(315e) Synthesis of Sustainable and Stable Latex of Biopolymer Encapsulated Nanolignin-Clay Hybrid Via Miniemulsion Polymerization

Synthesis of sustainable and stable latex of biopolymer encapsulated
nanolignin-clay hybrid via miniemulsion polymerization

Suguna
Jairam, Zhaohui Tong*

Agricultural
and Biological Engineering Department, IFAS, University of Florida,

Gainesville,
FL, 32611-0570

Email:
ztong@ufl.edu

Everyday
usage of water-borne dispersions (latex) cannot be understated, with wide areas
of application ranging from usage in packaging, medicine, to food and
structure. Stable and sustainable latex from
renewable resources will attract a lot interest due to its advantages of better
environmental concern, easy manipulation and energy saving. In addition, the
lack in enhanced functionality of these latexes demands an improvement of their
properties such as anti-microbial properties, barrier to heat, gas and
moisture, UV-protection and mechanical properties. Therefore, this project aims
to synthesize a novel water-borne dispersion encapsulating nano-lignin/clay
hybrid in a bio-based acrylated polymer derived from bio-based glycerol and/or
free fatty acids from waste stream of biodiesel. Preliminary studies were
performed on the synthesis of nanolignin-clay hybrid and the encapsulation of
this hybrid into polymer to form stable latex.  The lignin extracted from bioethanol process was
modified to quaternary ammonium lignin and it can be loaded on the clay surface
to produce an organophilic hybrid.

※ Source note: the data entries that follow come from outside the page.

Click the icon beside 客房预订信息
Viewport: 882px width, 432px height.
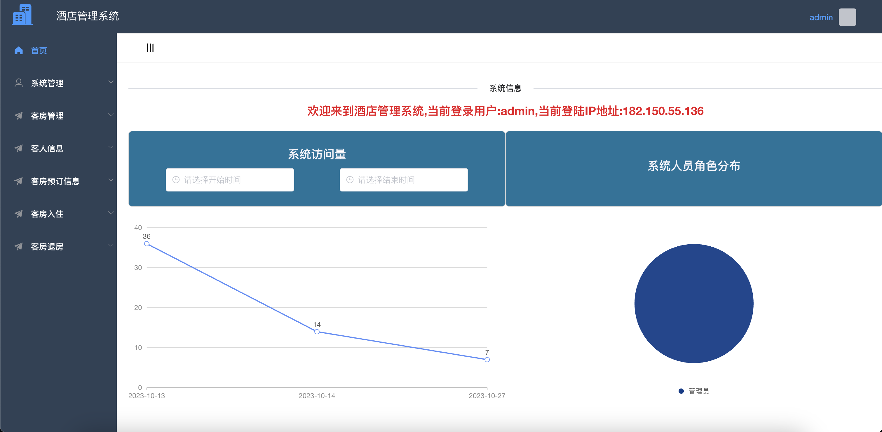click(x=18, y=181)
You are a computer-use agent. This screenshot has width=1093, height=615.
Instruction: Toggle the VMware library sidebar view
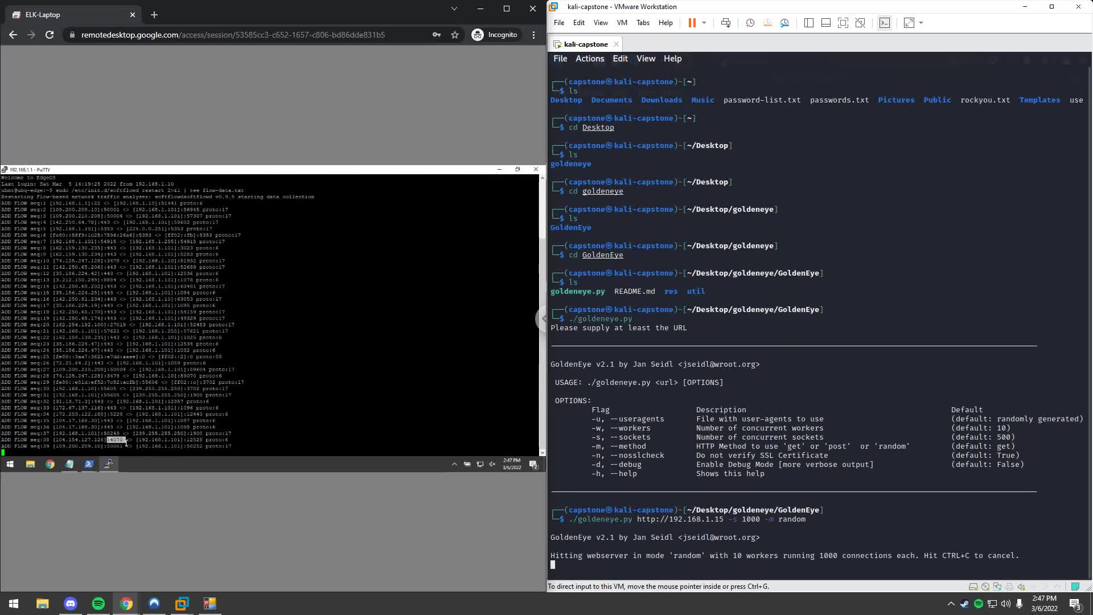808,23
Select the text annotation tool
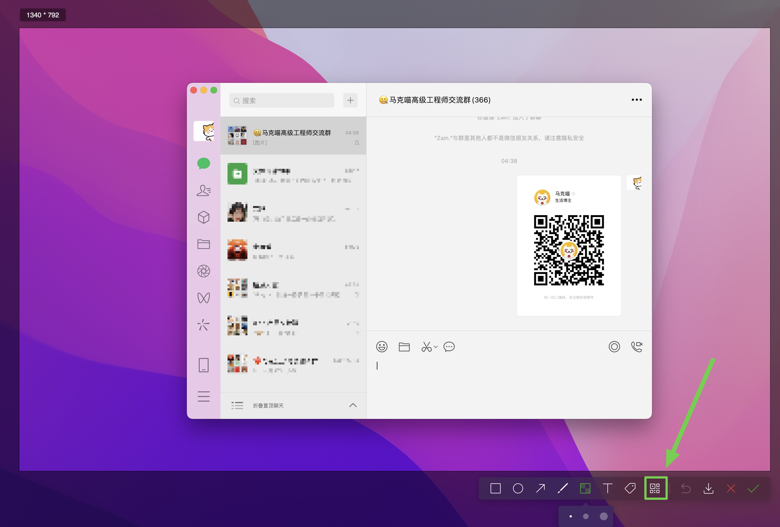Screen dimensions: 780x527 pyautogui.click(x=607, y=488)
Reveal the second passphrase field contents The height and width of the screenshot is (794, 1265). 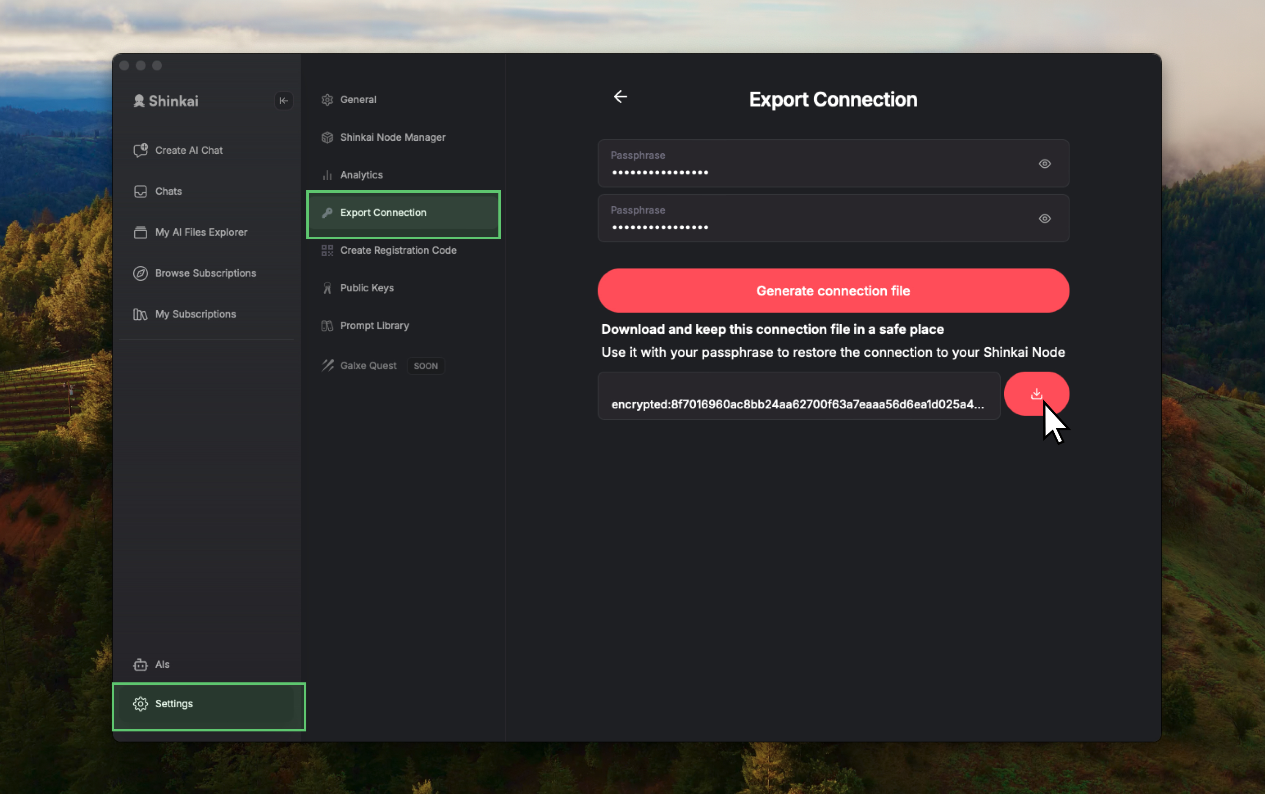coord(1044,218)
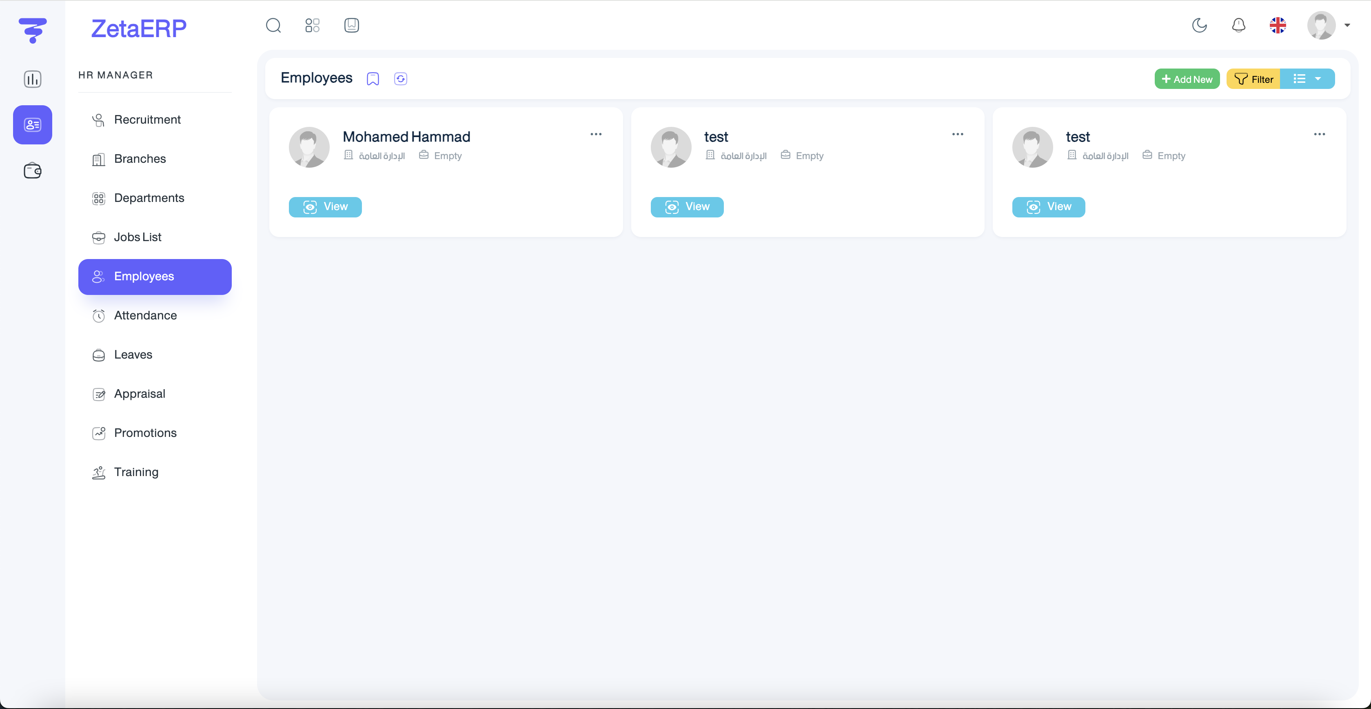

FTIR analysis of clay before and after
lignin addition showed successful binding and thermogravimetric analysis of the
hybrid showed about 32% (by weight) loading of lignin on clay.  Furthermore, miniemulsion polymerization was
applied for the encapsulation of organophilic hybrid into both petroleum- and
bio-based polymer and stable latex was formed. X-ray diffraction demonstrated
the intercalation of nanohybrid in the polymer matrix. The property results
showed that the encapsulation of nanolignin-clay hybrid improved tensile
strength and thermal stability of final latex film.